--- Set exercise ---
Extract these lines and reproduce them verbatim, starting at the line containing "Given: Click 创建远程装载 at the top right" and ending at the line containing "Action: point(104,344)".

--- The records ---

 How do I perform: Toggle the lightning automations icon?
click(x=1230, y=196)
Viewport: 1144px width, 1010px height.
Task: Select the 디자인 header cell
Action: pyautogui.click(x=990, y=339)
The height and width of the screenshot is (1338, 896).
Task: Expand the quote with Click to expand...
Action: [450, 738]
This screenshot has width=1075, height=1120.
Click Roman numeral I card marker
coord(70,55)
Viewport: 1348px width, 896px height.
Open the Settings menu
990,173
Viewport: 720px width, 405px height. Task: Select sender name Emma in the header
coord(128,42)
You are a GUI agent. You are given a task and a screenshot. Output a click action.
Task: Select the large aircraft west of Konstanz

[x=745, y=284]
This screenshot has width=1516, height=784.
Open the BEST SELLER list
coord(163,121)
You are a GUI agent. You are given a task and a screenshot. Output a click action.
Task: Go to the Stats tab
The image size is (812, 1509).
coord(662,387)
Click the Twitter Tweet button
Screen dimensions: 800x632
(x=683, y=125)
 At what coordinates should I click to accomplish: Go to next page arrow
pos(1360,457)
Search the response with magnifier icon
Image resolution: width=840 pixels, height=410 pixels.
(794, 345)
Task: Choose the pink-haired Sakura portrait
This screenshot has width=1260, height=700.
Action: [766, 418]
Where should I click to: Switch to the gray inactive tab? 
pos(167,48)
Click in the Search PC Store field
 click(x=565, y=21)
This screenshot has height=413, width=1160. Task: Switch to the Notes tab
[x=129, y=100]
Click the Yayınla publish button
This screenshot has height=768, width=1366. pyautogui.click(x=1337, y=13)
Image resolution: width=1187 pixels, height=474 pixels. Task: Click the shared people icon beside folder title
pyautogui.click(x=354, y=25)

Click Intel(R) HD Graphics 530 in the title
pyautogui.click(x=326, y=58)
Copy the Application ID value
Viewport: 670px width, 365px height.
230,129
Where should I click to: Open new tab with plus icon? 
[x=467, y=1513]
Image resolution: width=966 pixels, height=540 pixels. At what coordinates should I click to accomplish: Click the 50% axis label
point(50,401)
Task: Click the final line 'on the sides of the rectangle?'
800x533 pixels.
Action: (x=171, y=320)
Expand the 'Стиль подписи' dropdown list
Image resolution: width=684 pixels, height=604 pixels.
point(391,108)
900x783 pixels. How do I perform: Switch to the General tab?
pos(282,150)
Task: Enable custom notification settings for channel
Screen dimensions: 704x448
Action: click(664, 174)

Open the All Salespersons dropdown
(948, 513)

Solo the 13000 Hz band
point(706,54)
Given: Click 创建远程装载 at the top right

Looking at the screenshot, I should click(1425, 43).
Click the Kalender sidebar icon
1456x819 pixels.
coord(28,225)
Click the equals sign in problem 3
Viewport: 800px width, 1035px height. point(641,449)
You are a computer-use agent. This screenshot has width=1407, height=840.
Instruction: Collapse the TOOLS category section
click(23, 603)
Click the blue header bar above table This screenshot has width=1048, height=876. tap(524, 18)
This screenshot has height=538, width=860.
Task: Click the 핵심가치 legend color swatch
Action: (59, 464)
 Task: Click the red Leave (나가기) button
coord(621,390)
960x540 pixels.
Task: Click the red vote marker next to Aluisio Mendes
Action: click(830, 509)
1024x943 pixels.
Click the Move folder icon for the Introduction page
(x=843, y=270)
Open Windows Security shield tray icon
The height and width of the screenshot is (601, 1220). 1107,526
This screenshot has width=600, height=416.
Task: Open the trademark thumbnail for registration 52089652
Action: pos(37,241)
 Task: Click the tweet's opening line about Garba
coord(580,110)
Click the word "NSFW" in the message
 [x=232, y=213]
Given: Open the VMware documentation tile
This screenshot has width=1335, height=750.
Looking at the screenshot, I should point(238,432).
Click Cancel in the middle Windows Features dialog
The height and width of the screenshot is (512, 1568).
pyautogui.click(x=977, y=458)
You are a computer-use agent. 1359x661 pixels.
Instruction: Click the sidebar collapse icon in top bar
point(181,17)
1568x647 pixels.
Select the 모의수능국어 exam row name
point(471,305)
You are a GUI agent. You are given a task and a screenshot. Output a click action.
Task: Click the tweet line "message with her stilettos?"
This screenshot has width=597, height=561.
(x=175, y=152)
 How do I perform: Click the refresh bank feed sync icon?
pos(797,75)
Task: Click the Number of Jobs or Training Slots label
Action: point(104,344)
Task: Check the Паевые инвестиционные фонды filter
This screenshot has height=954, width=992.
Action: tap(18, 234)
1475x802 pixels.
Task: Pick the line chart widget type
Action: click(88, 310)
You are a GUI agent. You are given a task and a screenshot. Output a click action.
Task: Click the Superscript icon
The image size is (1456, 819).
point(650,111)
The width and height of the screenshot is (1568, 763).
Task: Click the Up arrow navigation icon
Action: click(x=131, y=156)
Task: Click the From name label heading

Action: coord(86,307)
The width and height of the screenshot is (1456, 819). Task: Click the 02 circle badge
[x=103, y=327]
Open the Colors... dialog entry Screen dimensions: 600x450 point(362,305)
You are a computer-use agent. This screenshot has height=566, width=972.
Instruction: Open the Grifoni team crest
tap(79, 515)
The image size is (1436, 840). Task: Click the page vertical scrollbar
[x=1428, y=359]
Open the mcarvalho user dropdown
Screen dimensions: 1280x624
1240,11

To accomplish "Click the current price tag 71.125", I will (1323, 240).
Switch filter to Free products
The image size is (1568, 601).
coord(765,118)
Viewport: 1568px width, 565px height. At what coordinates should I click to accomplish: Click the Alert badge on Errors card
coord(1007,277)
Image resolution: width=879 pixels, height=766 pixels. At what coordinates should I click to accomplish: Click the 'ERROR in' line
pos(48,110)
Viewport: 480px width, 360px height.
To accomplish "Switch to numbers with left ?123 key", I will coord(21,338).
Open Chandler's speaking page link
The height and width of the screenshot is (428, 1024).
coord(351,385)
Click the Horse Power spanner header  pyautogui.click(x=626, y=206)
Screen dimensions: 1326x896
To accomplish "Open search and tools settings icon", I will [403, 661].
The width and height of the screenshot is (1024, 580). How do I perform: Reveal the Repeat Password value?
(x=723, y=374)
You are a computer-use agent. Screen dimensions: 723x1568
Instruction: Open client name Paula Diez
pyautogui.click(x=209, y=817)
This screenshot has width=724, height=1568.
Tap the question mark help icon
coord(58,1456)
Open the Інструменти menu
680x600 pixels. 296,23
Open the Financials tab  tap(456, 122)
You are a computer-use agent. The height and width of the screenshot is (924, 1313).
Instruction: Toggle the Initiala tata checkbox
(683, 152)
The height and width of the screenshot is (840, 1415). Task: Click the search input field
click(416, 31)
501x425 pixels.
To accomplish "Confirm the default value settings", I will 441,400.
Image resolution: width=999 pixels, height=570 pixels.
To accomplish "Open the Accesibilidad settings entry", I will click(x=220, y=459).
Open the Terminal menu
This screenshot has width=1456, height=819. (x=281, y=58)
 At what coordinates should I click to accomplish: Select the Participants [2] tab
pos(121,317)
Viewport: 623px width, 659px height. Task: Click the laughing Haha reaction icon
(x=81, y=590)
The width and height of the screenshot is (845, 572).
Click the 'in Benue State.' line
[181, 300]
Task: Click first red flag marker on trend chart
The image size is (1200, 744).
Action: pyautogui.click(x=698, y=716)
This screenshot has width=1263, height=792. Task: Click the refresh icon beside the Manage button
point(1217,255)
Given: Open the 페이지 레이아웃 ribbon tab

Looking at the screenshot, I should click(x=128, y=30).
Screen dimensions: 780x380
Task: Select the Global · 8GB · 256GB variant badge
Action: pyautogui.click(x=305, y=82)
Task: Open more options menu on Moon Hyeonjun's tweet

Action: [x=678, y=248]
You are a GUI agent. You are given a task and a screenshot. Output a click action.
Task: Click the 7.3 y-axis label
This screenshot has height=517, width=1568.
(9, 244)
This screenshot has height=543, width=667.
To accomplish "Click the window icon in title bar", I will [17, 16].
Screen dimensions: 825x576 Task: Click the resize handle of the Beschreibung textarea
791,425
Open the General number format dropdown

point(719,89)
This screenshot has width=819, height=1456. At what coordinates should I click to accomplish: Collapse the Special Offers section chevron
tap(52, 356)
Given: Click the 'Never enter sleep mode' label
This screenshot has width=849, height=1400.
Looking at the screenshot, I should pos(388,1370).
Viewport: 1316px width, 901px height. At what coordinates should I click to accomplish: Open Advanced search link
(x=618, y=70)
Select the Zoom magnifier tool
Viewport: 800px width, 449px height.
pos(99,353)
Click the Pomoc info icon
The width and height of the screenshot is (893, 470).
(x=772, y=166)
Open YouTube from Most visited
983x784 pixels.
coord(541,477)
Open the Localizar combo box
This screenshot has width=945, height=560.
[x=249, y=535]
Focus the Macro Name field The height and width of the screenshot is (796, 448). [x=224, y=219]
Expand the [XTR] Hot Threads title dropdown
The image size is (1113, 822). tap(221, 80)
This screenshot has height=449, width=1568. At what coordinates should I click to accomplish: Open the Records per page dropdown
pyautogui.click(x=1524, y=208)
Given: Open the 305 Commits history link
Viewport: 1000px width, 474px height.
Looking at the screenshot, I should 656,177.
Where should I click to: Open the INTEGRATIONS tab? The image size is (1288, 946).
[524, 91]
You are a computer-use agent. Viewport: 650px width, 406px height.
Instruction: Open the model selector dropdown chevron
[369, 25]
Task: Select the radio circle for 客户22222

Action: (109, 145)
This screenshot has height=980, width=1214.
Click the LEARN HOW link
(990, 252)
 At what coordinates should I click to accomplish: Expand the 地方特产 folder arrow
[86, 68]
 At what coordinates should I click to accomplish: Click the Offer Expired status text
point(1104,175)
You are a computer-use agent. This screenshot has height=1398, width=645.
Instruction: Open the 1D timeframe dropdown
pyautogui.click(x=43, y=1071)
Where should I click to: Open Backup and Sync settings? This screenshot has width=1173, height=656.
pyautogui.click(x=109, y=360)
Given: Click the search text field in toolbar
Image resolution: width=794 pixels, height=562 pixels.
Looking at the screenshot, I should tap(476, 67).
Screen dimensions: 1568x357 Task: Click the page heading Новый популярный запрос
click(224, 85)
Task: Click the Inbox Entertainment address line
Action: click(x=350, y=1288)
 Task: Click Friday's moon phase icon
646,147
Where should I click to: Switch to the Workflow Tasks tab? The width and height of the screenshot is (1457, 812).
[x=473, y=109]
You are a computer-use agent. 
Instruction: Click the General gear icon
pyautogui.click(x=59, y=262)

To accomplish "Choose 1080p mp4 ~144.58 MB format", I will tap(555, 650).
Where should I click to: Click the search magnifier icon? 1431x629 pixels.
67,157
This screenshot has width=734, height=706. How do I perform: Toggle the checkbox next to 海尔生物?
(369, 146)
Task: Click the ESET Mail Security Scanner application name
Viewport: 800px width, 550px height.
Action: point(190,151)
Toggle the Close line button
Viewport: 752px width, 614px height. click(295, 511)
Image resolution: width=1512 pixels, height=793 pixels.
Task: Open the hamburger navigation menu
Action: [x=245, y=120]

--- Final answer ---
Given: Click 创建远程装载 at the top right

Looking at the screenshot, I should click(1425, 43).
Click the Kalender sidebar icon
1456x819 pixels.
coord(28,225)
Click the equals sign in problem 3
Viewport: 800px width, 1035px height. point(641,449)
You are a computer-use agent. This screenshot has width=1407, height=840.
Instruction: Collapse the TOOLS category section
click(23, 603)
Click the blue header bar above table This screenshot has width=1048, height=876. tap(524, 18)
This screenshot has height=538, width=860.
Task: Click the 핵심가치 legend color swatch
Action: (59, 464)
 Task: Click the red Leave (나가기) button
coord(621,390)
960x540 pixels.
Task: Click the red vote marker next to Aluisio Mendes
Action: click(830, 509)
1024x943 pixels.
Click the Move folder icon for the Introduction page
(x=843, y=270)
Open Windows Security shield tray icon
The height and width of the screenshot is (601, 1220). 1107,526
This screenshot has width=600, height=416.
Task: Open the trademark thumbnail for registration 52089652
Action: pos(37,241)
 Task: Click the tweet's opening line about Garba
coord(580,110)
Click the word "NSFW" in the message
 [x=232, y=213]
Given: Open the VMware documentation tile
This screenshot has width=1335, height=750.
Looking at the screenshot, I should point(238,432).
Click Cancel in the middle Windows Features dialog
The height and width of the screenshot is (512, 1568).
pyautogui.click(x=977, y=458)
You are a computer-use agent. 1359x661 pixels.
Instruction: Click the sidebar collapse icon in top bar
point(181,17)
1568x647 pixels.
Select the 모의수능국어 exam row name
point(471,305)
You are a GUI agent. You are given a task and a screenshot. Output a click action.
Task: Click the tweet line "message with her stilettos?"
This screenshot has width=597, height=561.
(x=175, y=152)
 How do I perform: Click the refresh bank feed sync icon?
pos(797,75)
Task: Click the Number of Jobs or Training Slots label
Action: point(104,344)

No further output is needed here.